(Dataset items)
=== Begin Enclosure ===

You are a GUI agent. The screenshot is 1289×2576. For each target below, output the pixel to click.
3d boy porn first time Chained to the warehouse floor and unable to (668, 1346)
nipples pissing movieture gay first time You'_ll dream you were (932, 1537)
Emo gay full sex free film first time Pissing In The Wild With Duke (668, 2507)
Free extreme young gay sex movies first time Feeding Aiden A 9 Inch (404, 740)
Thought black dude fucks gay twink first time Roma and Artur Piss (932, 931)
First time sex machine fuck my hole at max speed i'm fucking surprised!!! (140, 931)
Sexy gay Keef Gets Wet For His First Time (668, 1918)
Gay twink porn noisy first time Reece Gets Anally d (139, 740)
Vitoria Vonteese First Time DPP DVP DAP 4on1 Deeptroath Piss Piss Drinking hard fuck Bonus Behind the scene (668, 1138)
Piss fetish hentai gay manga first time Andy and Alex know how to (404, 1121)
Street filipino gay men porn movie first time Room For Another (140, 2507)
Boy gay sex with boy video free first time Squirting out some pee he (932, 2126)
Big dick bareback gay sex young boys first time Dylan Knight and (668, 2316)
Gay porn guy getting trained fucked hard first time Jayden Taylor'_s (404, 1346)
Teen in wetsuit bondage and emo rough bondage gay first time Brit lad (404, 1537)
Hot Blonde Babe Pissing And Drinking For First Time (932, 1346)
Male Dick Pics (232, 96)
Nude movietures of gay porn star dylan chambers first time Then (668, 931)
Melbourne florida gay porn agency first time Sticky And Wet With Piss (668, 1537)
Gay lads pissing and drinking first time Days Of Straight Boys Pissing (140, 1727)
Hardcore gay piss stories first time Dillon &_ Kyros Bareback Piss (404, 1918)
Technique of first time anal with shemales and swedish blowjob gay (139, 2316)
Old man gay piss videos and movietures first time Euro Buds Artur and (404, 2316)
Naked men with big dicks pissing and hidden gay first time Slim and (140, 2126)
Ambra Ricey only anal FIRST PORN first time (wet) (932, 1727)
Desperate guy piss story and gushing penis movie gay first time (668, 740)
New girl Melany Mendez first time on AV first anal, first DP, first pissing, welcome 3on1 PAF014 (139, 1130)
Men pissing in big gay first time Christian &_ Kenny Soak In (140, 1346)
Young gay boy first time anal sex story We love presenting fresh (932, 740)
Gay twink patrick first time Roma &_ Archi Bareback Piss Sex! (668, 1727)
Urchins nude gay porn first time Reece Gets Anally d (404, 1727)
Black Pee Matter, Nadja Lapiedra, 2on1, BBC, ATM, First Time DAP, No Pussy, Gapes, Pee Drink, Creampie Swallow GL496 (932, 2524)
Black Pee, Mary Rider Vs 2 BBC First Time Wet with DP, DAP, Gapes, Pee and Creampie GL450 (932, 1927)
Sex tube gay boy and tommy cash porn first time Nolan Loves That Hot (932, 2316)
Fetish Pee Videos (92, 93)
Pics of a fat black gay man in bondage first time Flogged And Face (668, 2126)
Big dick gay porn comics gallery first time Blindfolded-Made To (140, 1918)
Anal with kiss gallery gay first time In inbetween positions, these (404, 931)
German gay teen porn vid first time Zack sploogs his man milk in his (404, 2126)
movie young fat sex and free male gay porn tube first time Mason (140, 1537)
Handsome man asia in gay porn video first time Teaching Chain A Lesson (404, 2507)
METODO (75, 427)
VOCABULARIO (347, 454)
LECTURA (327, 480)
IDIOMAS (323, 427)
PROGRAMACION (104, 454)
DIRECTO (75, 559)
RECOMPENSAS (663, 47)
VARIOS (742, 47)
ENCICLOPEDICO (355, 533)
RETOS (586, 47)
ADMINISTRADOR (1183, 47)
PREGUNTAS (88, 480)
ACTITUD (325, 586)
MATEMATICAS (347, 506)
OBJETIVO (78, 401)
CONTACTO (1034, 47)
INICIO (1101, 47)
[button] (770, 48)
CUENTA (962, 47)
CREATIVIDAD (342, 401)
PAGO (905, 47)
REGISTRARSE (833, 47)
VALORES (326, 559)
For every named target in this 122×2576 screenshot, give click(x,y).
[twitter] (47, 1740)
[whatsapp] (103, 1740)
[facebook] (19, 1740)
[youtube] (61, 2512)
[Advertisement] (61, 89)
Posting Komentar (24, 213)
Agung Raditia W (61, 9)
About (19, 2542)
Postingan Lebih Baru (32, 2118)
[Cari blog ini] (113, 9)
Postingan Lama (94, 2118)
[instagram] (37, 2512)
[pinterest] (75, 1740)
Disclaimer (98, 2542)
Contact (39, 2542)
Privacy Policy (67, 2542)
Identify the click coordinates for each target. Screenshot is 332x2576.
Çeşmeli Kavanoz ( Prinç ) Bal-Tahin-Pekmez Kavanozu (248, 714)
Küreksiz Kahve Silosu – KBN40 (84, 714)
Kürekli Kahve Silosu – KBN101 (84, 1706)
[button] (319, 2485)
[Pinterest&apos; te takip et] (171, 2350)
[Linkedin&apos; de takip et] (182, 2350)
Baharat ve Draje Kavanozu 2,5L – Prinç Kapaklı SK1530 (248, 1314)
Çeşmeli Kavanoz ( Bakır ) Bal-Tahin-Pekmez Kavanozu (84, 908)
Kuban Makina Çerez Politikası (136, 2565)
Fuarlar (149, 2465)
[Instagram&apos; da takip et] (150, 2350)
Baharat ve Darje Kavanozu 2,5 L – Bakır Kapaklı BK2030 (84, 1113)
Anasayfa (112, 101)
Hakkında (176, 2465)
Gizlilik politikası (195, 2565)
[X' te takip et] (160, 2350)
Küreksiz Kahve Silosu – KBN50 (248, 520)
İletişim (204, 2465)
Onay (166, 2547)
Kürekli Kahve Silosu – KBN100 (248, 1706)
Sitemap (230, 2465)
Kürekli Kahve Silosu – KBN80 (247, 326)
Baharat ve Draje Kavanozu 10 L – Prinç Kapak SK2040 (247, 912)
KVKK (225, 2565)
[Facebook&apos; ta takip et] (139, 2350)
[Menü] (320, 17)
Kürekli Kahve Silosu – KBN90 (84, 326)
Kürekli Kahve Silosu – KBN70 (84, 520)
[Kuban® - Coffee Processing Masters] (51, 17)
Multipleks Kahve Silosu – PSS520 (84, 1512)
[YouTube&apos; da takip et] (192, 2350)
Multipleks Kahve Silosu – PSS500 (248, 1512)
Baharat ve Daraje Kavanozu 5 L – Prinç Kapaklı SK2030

=== End Enclosure ===

## PROBLEM REQUIREMENTS
Down to the last character, restate every record.

## YOUR SOLUTION
You are a GUI agent. The screenshot is 1289×2576. For each target below, output the pixel to click.
3d boy porn first time Chained to the warehouse floor and unable to (668, 1346)
nipples pissing movieture gay first time You'_ll dream you were (932, 1537)
Emo gay full sex free film first time Pissing In The Wild With Duke (668, 2507)
Free extreme young gay sex movies first time Feeding Aiden A 9 Inch (404, 740)
Thought black dude fucks gay twink first time Roma and Artur Piss (932, 931)
First time sex machine fuck my hole at max speed i'm fucking surprised!!! (140, 931)
Sexy gay Keef Gets Wet For His First Time (668, 1918)
Gay twink porn noisy first time Reece Gets Anally d (139, 740)
Vitoria Vonteese First Time DPP DVP DAP 4on1 Deeptroath Piss Piss Drinking hard fuck Bonus Behind the scene (668, 1138)
Piss fetish hentai gay manga first time Andy and Alex know how to (404, 1121)
Street filipino gay men porn movie first time Room For Another (140, 2507)
Boy gay sex with boy video free first time Squirting out some pee he (932, 2126)
Big dick bareback gay sex young boys first time Dylan Knight and (668, 2316)
Gay porn guy getting trained fucked hard first time Jayden Taylor'_s (404, 1346)
Teen in wetsuit bondage and emo rough bondage gay first time Brit lad (404, 1537)
Hot Blonde Babe Pissing And Drinking For First Time (932, 1346)
Male Dick Pics (232, 96)
Nude movietures of gay porn star dylan chambers first time Then (668, 931)
Melbourne florida gay porn agency first time Sticky And Wet With Piss (668, 1537)
Gay lads pissing and drinking first time Days Of Straight Boys Pissing (140, 1727)
Hardcore gay piss stories first time Dillon &_ Kyros Bareback Piss (404, 1918)
Technique of first time anal with shemales and swedish blowjob gay (139, 2316)
Old man gay piss videos and movietures first time Euro Buds Artur and (404, 2316)
Naked men with big dicks pissing and hidden gay first time Slim and (140, 2126)
Ambra Ricey only anal FIRST PORN first time (wet) (932, 1727)
Desperate guy piss story and gushing penis movie gay first time (668, 740)
New girl Melany Mendez first time on AV first anal, first DP, first pissing, welcome 3on1 PAF014 (139, 1130)
Men pissing in big gay first time Christian &_ Kenny Soak In (140, 1346)
Young gay boy first time anal sex story We love presenting fresh (932, 740)
Gay twink patrick first time Roma &_ Archi Bareback Piss Sex! (668, 1727)
Urchins nude gay porn first time Reece Gets Anally d (404, 1727)
Black Pee Matter, Nadja Lapiedra, 2on1, BBC, ATM, First Time DAP, No Pussy, Gapes, Pee Drink, Creampie Swallow GL496 (932, 2524)
Black Pee, Mary Rider Vs 2 BBC First Time Wet with DP, DAP, Gapes, Pee and Creampie GL450 (932, 1927)
Sex tube gay boy and tommy cash porn first time Nolan Loves That Hot (932, 2316)
Fetish Pee Videos (92, 93)
Pics of a fat black gay man in bondage first time Flogged And Face (668, 2126)
Big dick gay porn comics gallery first time Blindfolded-Made To (140, 1918)
Anal with kiss gallery gay first time In inbetween positions, these (404, 931)
German gay teen porn vid first time Zack sploogs his man milk in his (404, 2126)
movie young fat sex and free male gay porn tube first time Mason (140, 1537)
Handsome man asia in gay porn video first time Teaching Chain A Lesson (404, 2507)
METODO (75, 427)
VOCABULARIO (347, 454)
LECTURA (327, 480)
IDIOMAS (323, 427)
PROGRAMACION (104, 454)
DIRECTO (75, 559)
RECOMPENSAS (663, 47)
VARIOS (742, 47)
ENCICLOPEDICO (355, 533)
RETOS (586, 47)
ADMINISTRADOR (1183, 47)
PREGUNTAS (88, 480)
ACTITUD (325, 586)
MATEMATICAS (347, 506)
OBJETIVO (78, 401)
CONTACTO (1034, 47)
INICIO (1101, 47)
[button] (770, 48)
CUENTA (962, 47)
CREATIVIDAD (342, 401)
PAGO (905, 47)
REGISTRARSE (833, 47)
VALORES (326, 559)
For every named target in this 122×2576 screenshot, give click(x,y).
[twitter] (47, 1740)
[whatsapp] (103, 1740)
[facebook] (19, 1740)
[youtube] (61, 2512)
[Advertisement] (61, 89)
Posting Komentar (24, 213)
Agung Raditia W (61, 9)
About (19, 2542)
Postingan Lebih Baru (32, 2118)
[Cari blog ini] (113, 9)
Postingan Lama (94, 2118)
[instagram] (37, 2512)
[pinterest] (75, 1740)
Disclaimer (98, 2542)
Contact (39, 2542)
Privacy Policy (67, 2542)
Identify the click coordinates for each target. Screenshot is 332x2576.
Çeşmeli Kavanoz ( Prinç ) Bal-Tahin-Pekmez Kavanozu (248, 714)
Küreksiz Kahve Silosu – KBN40 (84, 714)
Kürekli Kahve Silosu – KBN101 (84, 1706)
[button] (319, 2485)
[Pinterest&apos; te takip et] (171, 2350)
[Linkedin&apos; de takip et] (182, 2350)
Baharat ve Draje Kavanozu 2,5L – Prinç Kapaklı SK1530 (248, 1314)
Çeşmeli Kavanoz ( Bakır ) Bal-Tahin-Pekmez Kavanozu (84, 908)
Kuban Makina Çerez Politikası (136, 2565)
Fuarlar (149, 2465)
[Instagram&apos; da takip et] (150, 2350)
Baharat ve Darje Kavanozu 2,5 L – Bakır Kapaklı BK2030 (84, 1113)
Anasayfa (112, 101)
Hakkında (176, 2465)
Gizlilik politikası (195, 2565)
[X' te takip et] (160, 2350)
Küreksiz Kahve Silosu – KBN50 (248, 520)
İletişim (204, 2465)
Onay (166, 2547)
Kürekli Kahve Silosu – KBN100 (248, 1706)
Sitemap (230, 2465)
Kürekli Kahve Silosu – KBN80 (247, 326)
Baharat ve Draje Kavanozu 10 L – Prinç Kapak SK2040 (247, 912)
KVKK (225, 2565)
[Facebook&apos; ta takip et] (139, 2350)
[Menü] (320, 17)
Kürekli Kahve Silosu – KBN90 (84, 326)
Kürekli Kahve Silosu – KBN70 (84, 520)
[Kuban® - Coffee Processing Masters] (51, 17)
Multipleks Kahve Silosu – PSS520 (84, 1512)
[YouTube&apos; da takip et] (192, 2350)
Multipleks Kahve Silosu – PSS500 (248, 1512)
Baharat ve Daraje Kavanozu 5 L – Prinç Kapaklı SK2030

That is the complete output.